* What to produce
Starting at the top of the entries below, set down every line exactly, please, until you reach the line with "Given: Enable Dark mode", which is included too.

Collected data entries
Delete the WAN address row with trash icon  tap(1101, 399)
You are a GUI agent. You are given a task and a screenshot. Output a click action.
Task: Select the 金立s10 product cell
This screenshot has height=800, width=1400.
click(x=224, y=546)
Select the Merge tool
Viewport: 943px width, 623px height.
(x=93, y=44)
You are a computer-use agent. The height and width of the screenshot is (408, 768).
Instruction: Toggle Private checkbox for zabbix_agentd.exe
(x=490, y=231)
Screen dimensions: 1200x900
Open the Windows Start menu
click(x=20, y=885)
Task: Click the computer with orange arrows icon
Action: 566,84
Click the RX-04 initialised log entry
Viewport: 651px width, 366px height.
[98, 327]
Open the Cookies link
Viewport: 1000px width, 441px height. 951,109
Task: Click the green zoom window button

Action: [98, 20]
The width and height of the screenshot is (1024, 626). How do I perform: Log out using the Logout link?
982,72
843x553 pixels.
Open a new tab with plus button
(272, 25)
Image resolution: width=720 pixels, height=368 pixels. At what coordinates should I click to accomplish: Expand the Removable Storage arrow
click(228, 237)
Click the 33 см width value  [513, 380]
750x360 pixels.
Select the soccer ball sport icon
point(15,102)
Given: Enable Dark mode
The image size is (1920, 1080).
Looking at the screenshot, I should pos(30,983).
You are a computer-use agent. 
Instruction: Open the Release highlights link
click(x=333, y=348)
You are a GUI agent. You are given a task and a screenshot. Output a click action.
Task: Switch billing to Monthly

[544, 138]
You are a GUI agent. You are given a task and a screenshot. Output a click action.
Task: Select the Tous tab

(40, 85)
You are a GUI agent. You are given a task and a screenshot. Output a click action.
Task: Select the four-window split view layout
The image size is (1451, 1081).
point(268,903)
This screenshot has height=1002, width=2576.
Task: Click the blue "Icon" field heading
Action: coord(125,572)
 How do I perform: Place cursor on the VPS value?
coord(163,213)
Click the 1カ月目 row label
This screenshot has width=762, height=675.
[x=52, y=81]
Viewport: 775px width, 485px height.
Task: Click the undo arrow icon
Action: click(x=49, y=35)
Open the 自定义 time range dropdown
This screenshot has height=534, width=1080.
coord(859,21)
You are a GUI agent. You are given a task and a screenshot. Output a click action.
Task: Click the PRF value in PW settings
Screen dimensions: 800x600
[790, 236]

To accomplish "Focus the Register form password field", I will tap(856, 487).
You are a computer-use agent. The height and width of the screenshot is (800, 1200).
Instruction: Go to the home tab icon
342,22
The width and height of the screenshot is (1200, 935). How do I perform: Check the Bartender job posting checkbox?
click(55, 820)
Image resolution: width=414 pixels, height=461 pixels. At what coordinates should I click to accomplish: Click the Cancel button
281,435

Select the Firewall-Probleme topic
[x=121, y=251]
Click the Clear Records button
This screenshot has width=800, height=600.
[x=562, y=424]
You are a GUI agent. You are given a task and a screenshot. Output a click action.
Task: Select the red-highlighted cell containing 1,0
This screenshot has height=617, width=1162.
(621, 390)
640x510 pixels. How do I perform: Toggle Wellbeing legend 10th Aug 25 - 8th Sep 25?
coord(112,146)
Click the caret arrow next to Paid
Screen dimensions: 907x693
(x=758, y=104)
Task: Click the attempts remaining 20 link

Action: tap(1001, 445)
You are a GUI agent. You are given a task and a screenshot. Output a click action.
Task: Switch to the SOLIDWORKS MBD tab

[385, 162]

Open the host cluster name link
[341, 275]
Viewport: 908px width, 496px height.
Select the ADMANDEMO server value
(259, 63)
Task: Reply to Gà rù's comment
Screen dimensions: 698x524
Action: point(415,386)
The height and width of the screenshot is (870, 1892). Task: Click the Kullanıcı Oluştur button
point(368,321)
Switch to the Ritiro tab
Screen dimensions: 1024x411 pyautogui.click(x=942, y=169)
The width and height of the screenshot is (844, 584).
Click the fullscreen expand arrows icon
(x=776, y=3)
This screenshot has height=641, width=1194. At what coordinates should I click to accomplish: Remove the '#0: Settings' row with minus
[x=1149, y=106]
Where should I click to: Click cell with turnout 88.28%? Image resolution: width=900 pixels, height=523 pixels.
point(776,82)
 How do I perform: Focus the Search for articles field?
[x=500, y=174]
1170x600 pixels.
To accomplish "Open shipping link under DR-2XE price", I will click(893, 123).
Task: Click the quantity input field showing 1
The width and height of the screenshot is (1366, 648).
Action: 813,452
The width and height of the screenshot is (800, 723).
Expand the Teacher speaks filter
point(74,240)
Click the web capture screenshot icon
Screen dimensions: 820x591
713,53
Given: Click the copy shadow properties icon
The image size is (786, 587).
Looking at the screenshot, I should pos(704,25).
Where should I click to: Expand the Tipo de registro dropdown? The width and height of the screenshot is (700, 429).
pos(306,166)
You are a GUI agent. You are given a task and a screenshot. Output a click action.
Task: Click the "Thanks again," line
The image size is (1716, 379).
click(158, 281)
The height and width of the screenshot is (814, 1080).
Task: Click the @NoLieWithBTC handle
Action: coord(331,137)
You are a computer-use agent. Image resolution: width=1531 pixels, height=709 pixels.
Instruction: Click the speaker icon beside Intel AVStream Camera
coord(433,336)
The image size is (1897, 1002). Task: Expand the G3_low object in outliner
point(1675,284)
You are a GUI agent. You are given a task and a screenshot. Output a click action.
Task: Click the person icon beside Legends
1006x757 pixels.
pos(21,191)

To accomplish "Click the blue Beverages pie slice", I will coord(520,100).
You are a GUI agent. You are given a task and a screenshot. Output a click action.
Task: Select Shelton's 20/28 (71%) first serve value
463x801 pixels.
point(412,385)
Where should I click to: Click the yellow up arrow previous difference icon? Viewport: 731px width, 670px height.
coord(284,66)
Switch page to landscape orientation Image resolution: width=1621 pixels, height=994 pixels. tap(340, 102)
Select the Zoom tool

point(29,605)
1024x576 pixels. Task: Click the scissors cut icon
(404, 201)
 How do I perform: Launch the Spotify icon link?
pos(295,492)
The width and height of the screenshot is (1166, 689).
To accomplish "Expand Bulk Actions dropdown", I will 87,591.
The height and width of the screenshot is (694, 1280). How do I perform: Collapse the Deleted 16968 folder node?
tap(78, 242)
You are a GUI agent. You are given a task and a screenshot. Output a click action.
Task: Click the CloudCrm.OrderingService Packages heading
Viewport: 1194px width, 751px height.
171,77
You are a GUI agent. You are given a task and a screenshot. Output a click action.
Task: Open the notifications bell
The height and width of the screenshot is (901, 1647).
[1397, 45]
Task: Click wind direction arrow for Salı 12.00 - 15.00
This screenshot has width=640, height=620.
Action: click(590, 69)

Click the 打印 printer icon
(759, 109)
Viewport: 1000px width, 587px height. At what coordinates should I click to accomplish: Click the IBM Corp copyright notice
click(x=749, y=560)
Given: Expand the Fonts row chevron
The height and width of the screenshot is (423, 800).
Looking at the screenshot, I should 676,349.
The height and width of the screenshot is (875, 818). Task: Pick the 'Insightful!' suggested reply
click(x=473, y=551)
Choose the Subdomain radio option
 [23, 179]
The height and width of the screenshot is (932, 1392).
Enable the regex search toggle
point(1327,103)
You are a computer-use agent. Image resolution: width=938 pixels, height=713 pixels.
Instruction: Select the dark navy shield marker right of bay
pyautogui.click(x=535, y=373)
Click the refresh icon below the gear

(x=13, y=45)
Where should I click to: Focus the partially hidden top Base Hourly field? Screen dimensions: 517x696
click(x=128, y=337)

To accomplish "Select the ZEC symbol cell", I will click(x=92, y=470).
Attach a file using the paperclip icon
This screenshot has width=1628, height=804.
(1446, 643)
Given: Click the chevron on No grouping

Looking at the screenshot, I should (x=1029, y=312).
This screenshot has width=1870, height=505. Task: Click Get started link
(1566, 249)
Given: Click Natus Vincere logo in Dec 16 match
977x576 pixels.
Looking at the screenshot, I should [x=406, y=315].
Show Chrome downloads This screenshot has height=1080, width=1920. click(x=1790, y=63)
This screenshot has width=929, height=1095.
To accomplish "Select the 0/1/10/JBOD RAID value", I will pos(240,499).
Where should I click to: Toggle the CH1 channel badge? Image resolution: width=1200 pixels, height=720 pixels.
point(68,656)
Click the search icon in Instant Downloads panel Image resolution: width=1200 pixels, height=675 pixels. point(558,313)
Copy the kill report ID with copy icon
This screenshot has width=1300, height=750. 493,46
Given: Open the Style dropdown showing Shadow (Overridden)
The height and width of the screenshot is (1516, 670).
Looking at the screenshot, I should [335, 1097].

* Response area
Delete the WAN address row with trash icon  tap(1101, 399)
You are a GUI agent. You are given a task and a screenshot. Output a click action.
Task: Select the 金立s10 product cell
This screenshot has height=800, width=1400.
click(x=224, y=546)
Select the Merge tool
Viewport: 943px width, 623px height.
(x=93, y=44)
You are a computer-use agent. The height and width of the screenshot is (408, 768).
Instruction: Toggle Private checkbox for zabbix_agentd.exe
(x=490, y=231)
Screen dimensions: 1200x900
Open the Windows Start menu
click(x=20, y=885)
Task: Click the computer with orange arrows icon
Action: 566,84
Click the RX-04 initialised log entry
Viewport: 651px width, 366px height.
[98, 327]
Open the Cookies link
Viewport: 1000px width, 441px height. 951,109
Task: Click the green zoom window button

Action: [98, 20]
The width and height of the screenshot is (1024, 626). How do I perform: Log out using the Logout link?
982,72
843x553 pixels.
Open a new tab with plus button
(272, 25)
Image resolution: width=720 pixels, height=368 pixels. At what coordinates should I click to accomplish: Expand the Removable Storage arrow
click(228, 237)
Click the 33 см width value  [513, 380]
750x360 pixels.
Select the soccer ball sport icon
point(15,102)
Given: Enable Dark mode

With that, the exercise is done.